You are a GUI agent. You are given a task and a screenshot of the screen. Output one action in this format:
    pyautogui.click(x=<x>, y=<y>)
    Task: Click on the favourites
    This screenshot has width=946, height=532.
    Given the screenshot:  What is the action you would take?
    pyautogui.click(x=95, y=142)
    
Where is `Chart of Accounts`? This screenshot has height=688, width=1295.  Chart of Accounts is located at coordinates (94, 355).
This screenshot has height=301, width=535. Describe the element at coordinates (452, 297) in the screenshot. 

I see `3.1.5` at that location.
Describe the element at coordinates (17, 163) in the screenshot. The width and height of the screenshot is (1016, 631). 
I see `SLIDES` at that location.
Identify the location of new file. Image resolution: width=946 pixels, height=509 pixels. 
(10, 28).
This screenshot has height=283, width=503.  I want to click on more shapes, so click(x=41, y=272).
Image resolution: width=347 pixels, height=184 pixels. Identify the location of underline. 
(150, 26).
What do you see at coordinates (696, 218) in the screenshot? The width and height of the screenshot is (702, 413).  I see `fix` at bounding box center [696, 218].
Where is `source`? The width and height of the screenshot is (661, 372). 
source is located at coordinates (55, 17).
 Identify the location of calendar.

┄┄┄┄┄┄┄┄┄┄

# DIRECTION
Can you convert the items in the part that opens with the line containing "This screenshot has height=301, width=535." and closes with the line containing "This screenshot has height=283, width=503." into a two-column CSV with the headers item and answer, with one row per item, and each item's text and answer in its own quoted field with line breaks replaced by spaces?

# OUTPUT BELOW
item,answer
"This screenshot has height=301, width=535. Describe the element at coordinates (452, 297) in the screenshot.","I see `3.1.5` at that location."
"Describe the element at coordinates (17, 163) in the screenshot. The width and height of the screenshot is (1016, 631).","I see `SLIDES` at that location."
"Identify the location of new file. Image resolution: width=946 pixels, height=509 pixels.","(10, 28)."
"This screenshot has height=283, width=503.","I want to click on more shapes, so click(x=41, y=272)."